==== Listed entries

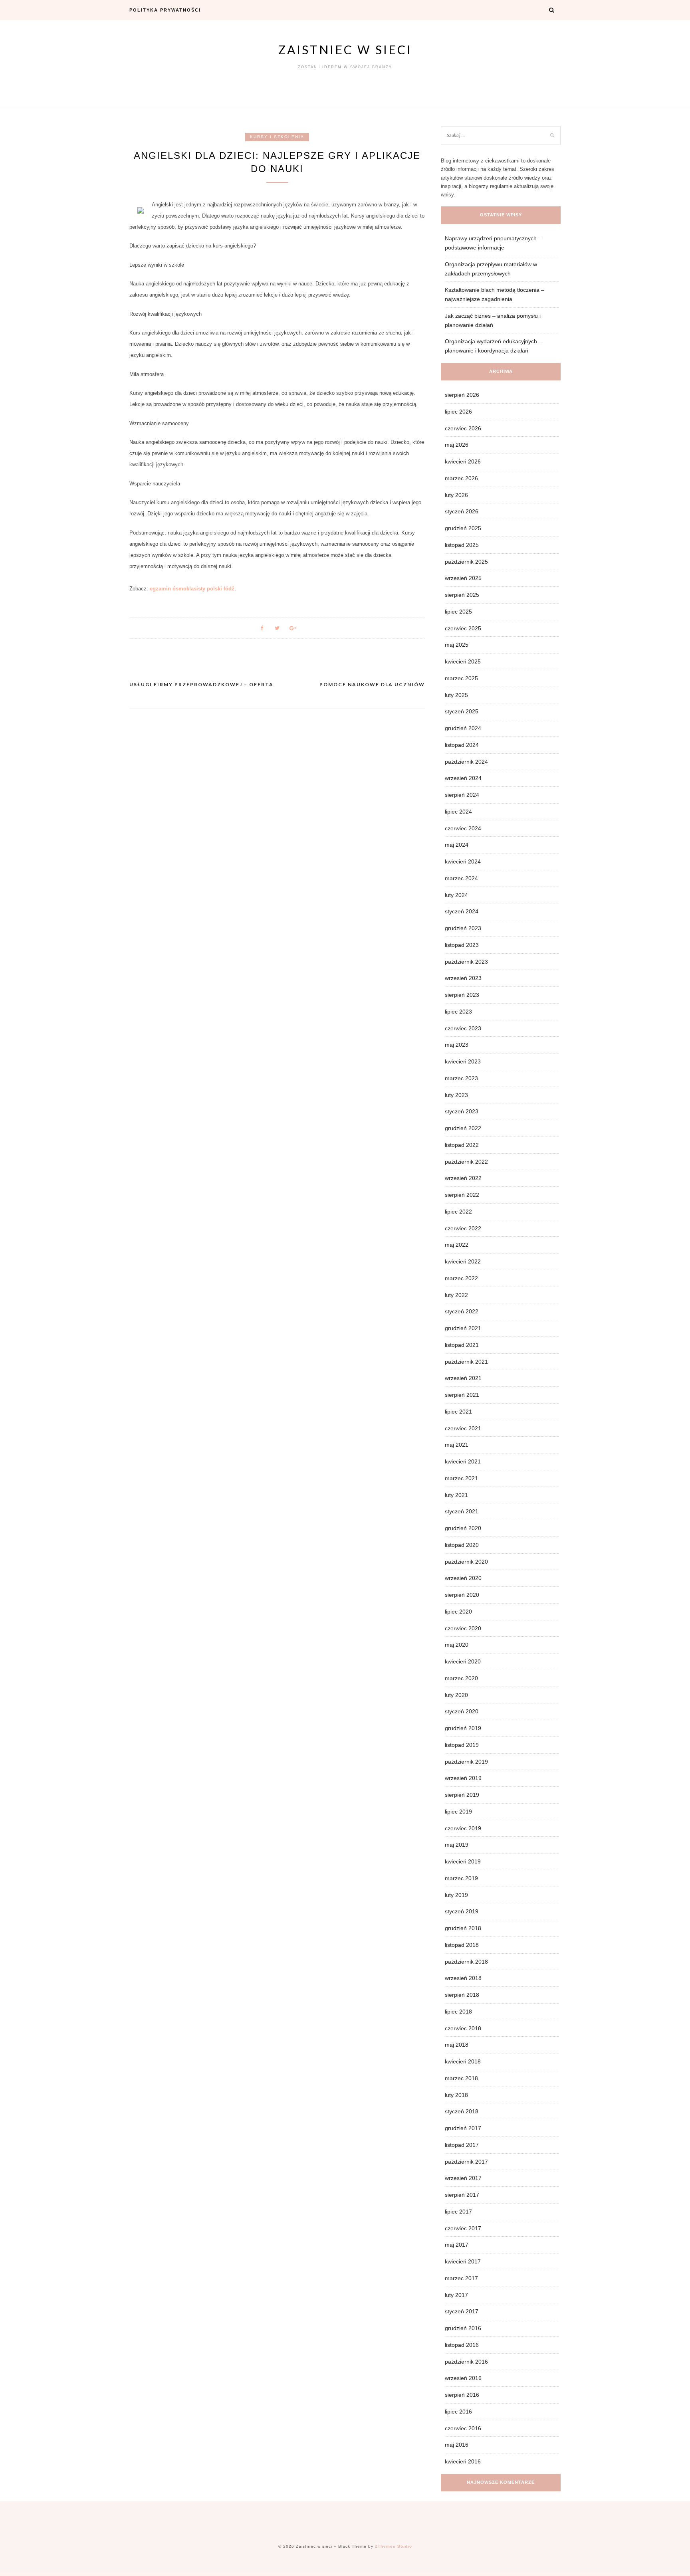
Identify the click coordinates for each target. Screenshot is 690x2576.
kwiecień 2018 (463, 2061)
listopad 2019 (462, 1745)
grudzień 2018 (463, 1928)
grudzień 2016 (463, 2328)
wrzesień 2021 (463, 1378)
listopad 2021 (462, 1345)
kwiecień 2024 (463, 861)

========
==== Listed entries

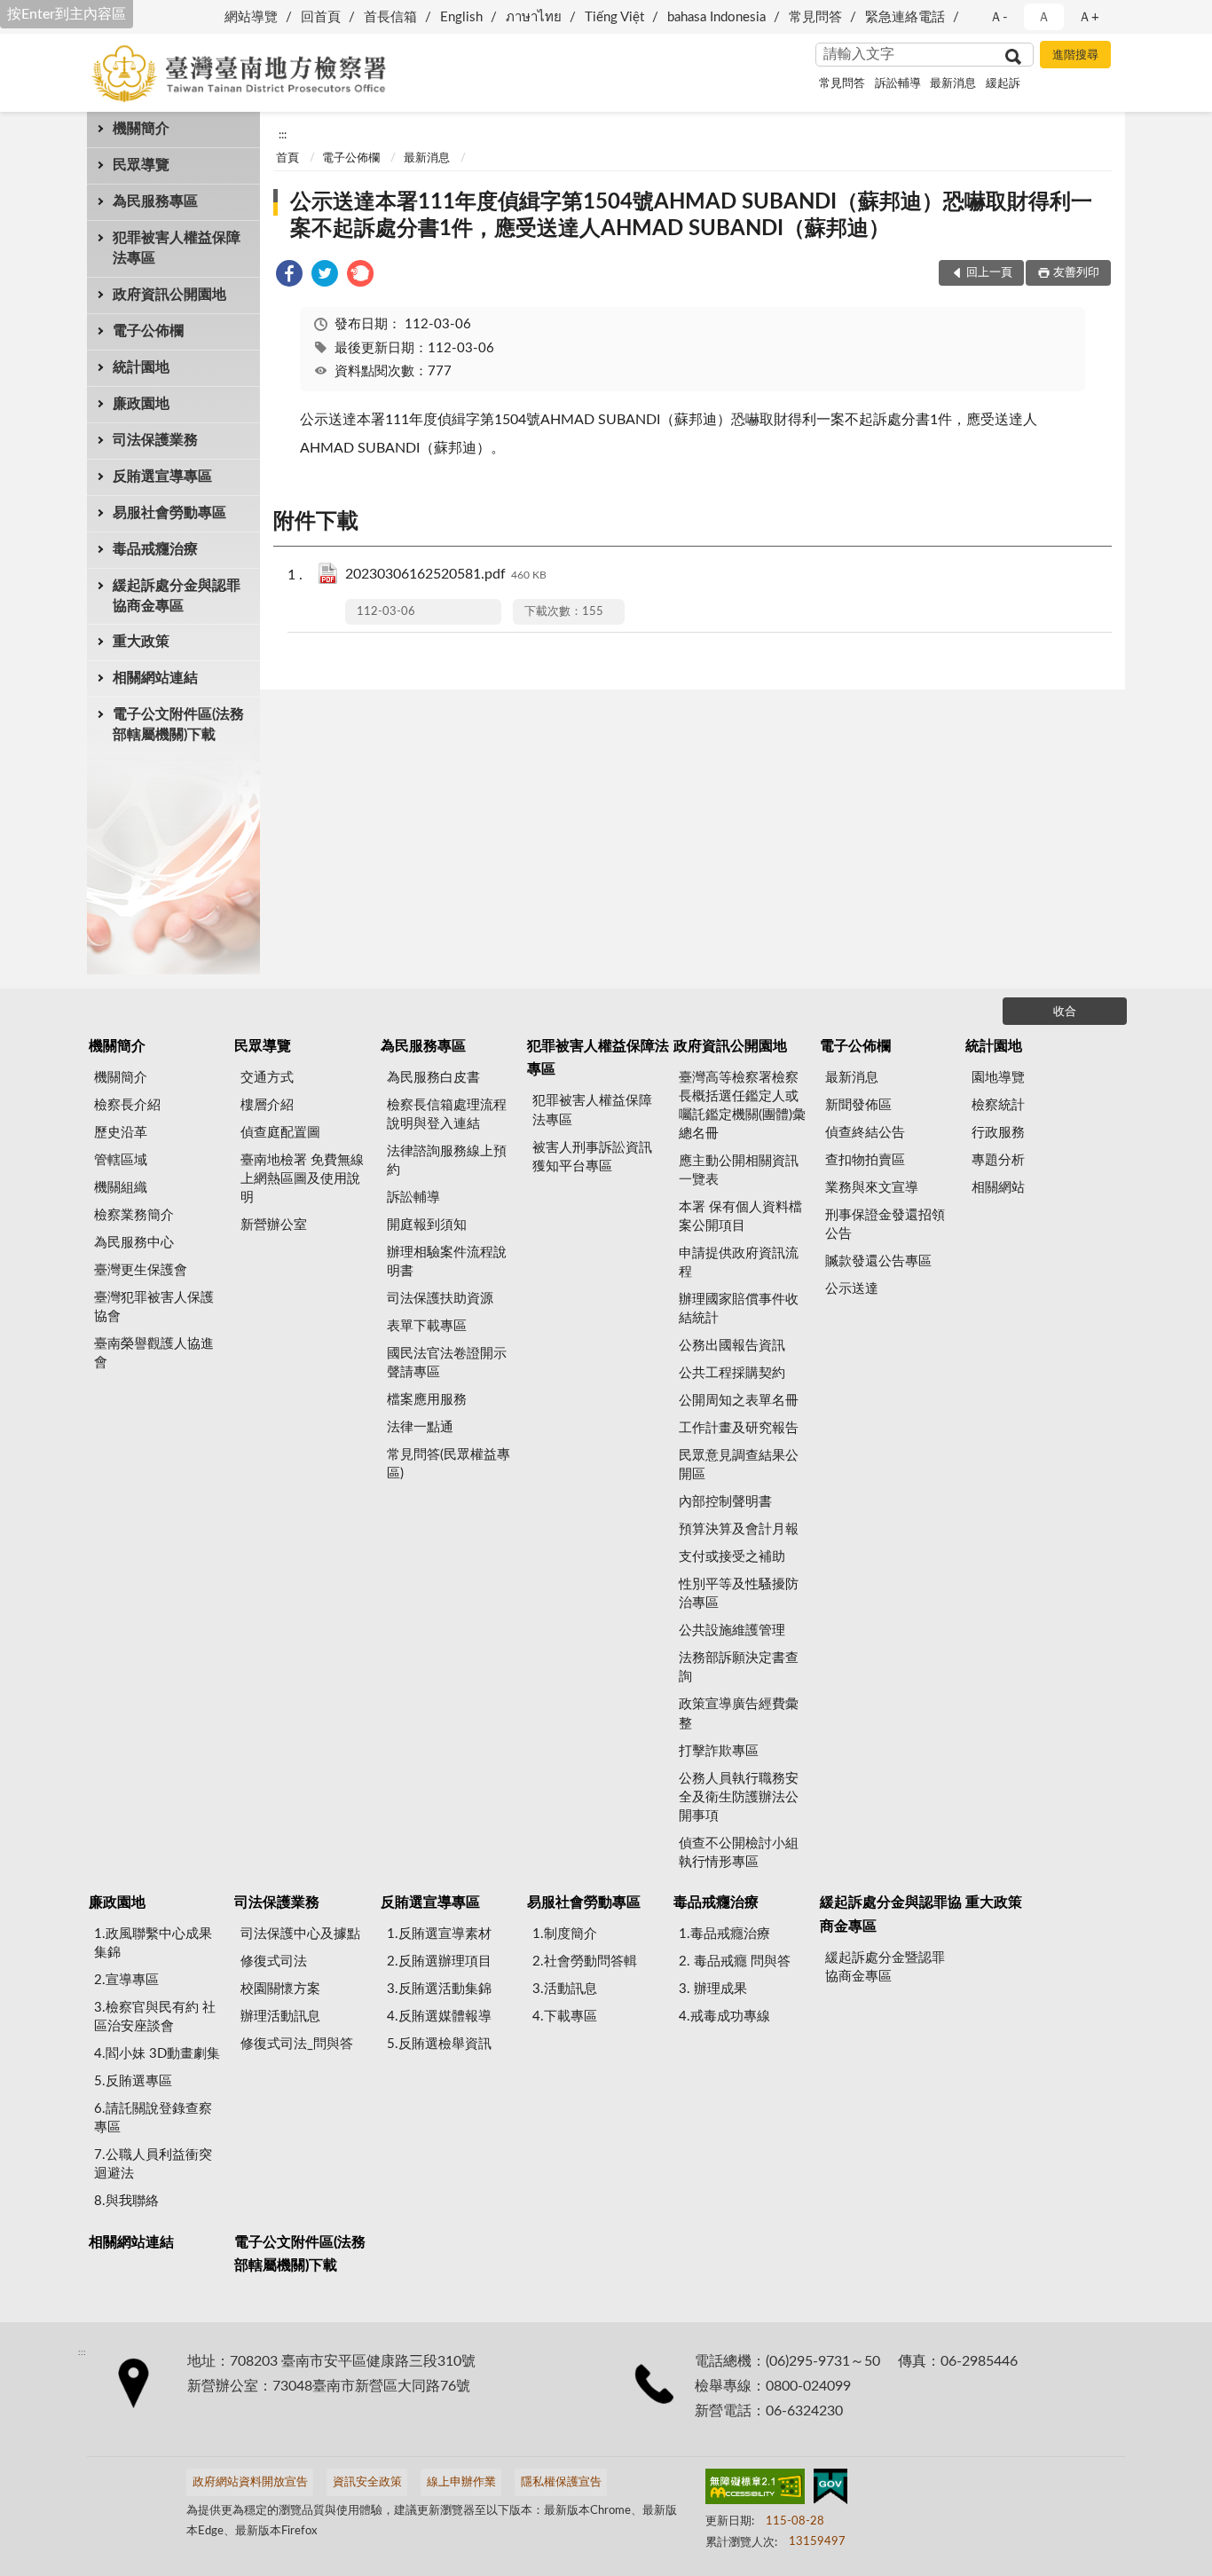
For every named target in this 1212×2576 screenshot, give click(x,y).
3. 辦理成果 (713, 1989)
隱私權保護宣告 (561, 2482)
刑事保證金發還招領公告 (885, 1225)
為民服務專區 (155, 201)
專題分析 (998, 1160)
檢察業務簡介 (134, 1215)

========

**Task to complete**. Sift the material for lines with the string "click". Copy each one found.

**Solution for this problem**.
Identify the click coordinates for each target. Screenshot is 690x2576.
For every named target in this 1212×2576 screenshot, give click(x,y).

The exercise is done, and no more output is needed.